Dans la nuit du 14 juin 2023, le gouverneur du Darfour occidental, le général Khamis Abdallah Abakar, a été capturé par des membres des FSR puis assassiné. Quelques heures plus tôt, il avait accusé à la télévision les paramilitaires des FSR de commettre un génocide à El-Geneina. Il demandait une « intervention internationale pour protéger les populations restant dans la région ».

Isolés de toute aide extérieure et soumis à des violences intenses, des milliers de civils ont tenté ces derniers jours et continuent de tenter de fuir la ville, contrôlée en grande partie par les FSR et les milices arabes alliées. Moins de 20% de la ville serait contrôlée par des groupes d’autodéfense masalits.

Selon Médecins sans frontières (MSF), « près de 900 blessés sont arrivés au Tchad. Ils racontent s’être fait tirer dessus et avoir vu des gens mourir en tentant de fuir les violences en cours à El-Geneina ». Les témoignages recueillis par MSF nous bouleversent. lls nous rappellent les heures les plus sombres du génocide récent au Darfour.

Des crimes internationaux en cours

Des civils sont ciblés, tués, violés, torturés, dépouillés par des hommes armés du fait leur appartenance ethnique. De probables crimes contre l’humanité, voire une reprise des pratiques génocidaires contre la population non arabe du Darfour occidental. La justice le dira un jour prochain.

Qu'est-ce qu'un crime de génocide ?

● **À compléter**:
A. Répondez d'après l'extrait sur le Darfour :
(i) Quel poste occupait le général Khamis Abdallah Abakar ?
(ii) Selon MSF, combien de blessés sont arrivés au Tchad ?
(iii) Quelle part de la ville serait contrôlée par des groupes d'autodéfense masalits ?
B. Pouvez-vous poursuivre l'extrait sur le Darfour à partir de sa dernière ligne ?

● **Enregistrements fournis**:
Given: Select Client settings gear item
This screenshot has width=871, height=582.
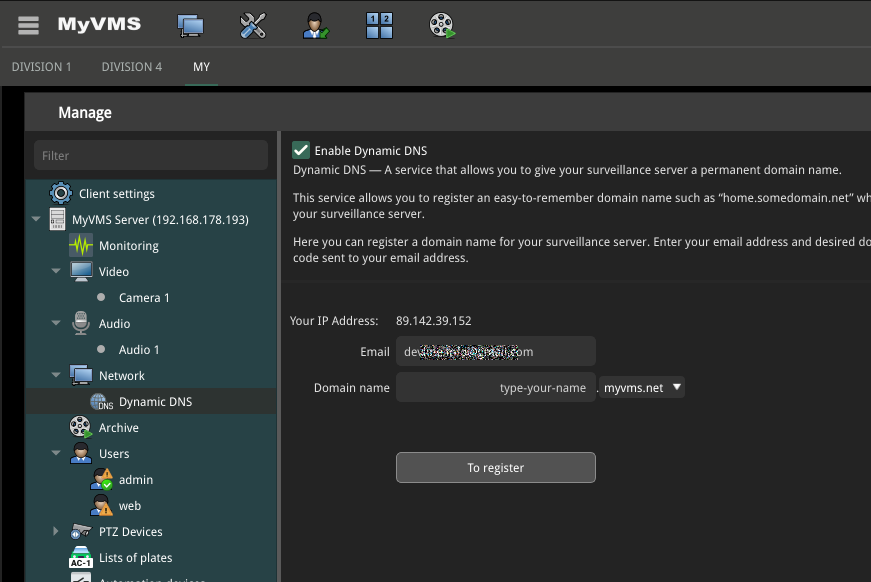Looking at the screenshot, I should (116, 194).
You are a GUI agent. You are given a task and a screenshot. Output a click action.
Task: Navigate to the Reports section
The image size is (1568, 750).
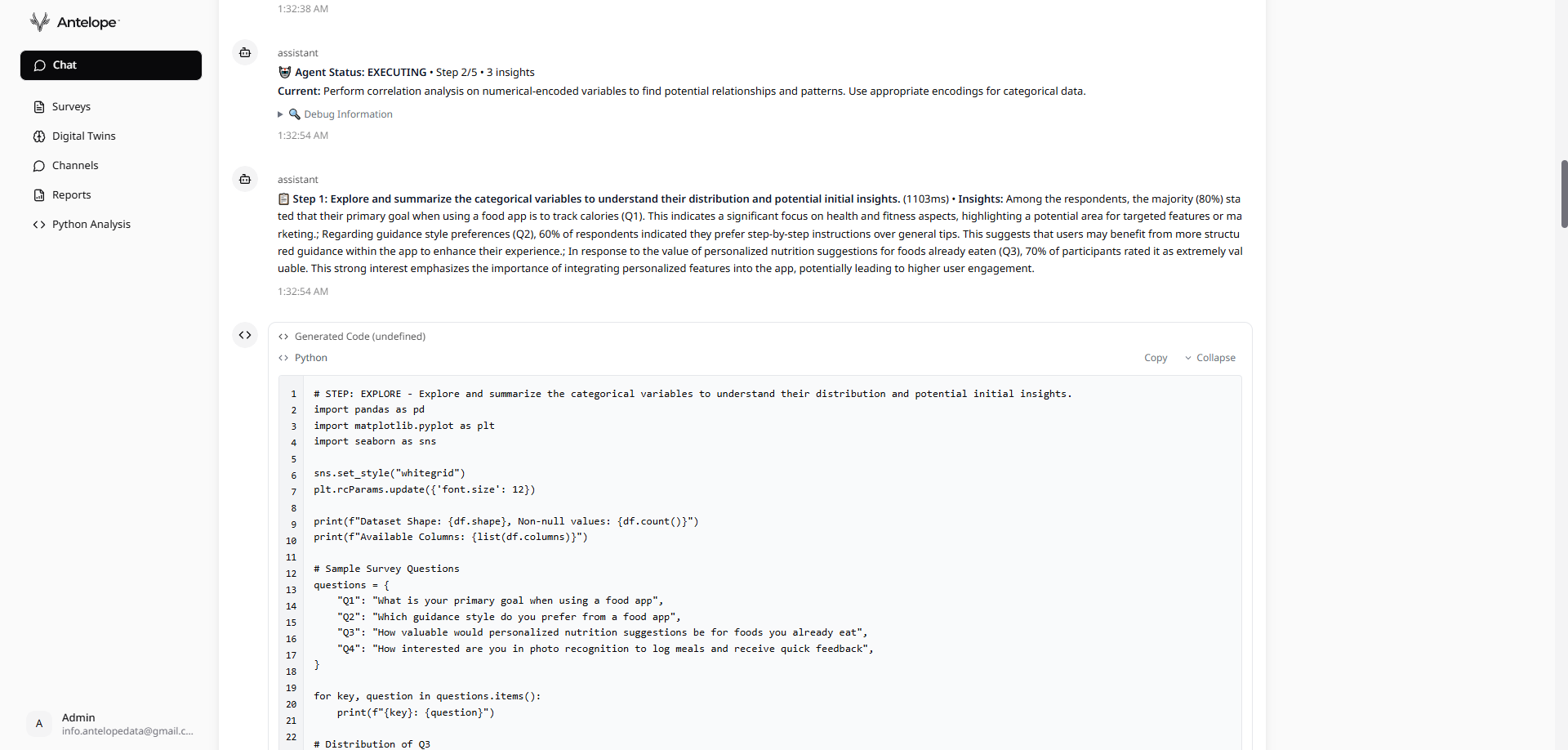point(71,194)
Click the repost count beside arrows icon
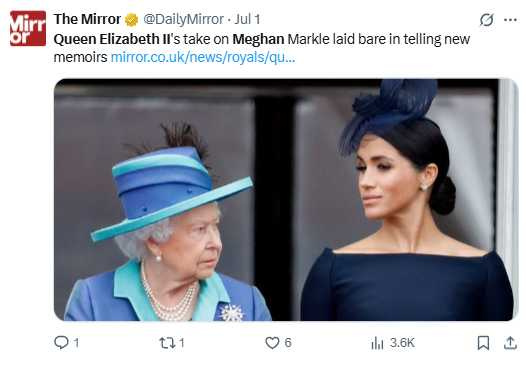Screen dimensions: 526x377 [x=181, y=343]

● **Résultats attendus**:
A.
(i) Gouverneur du Darfour occidental.
(ii) Près de 900.
(iii) Moins de 20 %.

B.
Lire la réponse.

D'après l'article 6 du Statut de Rome de la Cour pénale internationale, on parle de « crime de génocide » lorsque les faits sont commis «  dans l'intention de détruire, en tout ou en partie, un groupe national, ethnique, racial ou religieux ». Pour parler de « crime de génocide », le droit international retient plusieurs critères :         

  • une ou des victimes ciblées du fait de leur appartenance à un groupe ;
  • l'intention de contribuer à l'élimination de ce groupe ;
  • un ou plusieurs actes commis parmi une liste exhaustive,  tels que le meurtre, l'atteinte à l'intégrité physique ou mental, l'entrave des naissaces ou le transfert forcé d'enfants.

 

Amnesty International nomme les responsables de ces crimes : les FSR et les milices arabes alliées.

« Pourquoi l’armée soudanaise, qui s’est cantonnée à quelques kilomètres de la ville, n’intervient pas pour mettre un terme aux massacres ? Une telle passivité ne serait-il pas une forme de complicité passive dans le nettoyage ethnique possiblement en cours à El-Geneina ? »

– Clément Boursin, responsable Programmes et plaidoyer Afrique à l’ACAT-France.

Déjà dévasté par une guerre civile particulièrement sanglante entre 2003 et 2020, le Darfour revit l’horreur. Il y a une vingtaine d’année, le général « Hemetti » avait pris la tête des miliciens arabes janjawid et mené une politique de la terre brûlée contre les populations noires du Darfour sur ordre du président de l’époque, Omar el-Béchir. La guerre avait fait environ 400 000 morts et près de 2,5 millions de déplacés selon les Nations unies. Un génocide selon la Cour pénale internationale, qui instruit encore le dossier.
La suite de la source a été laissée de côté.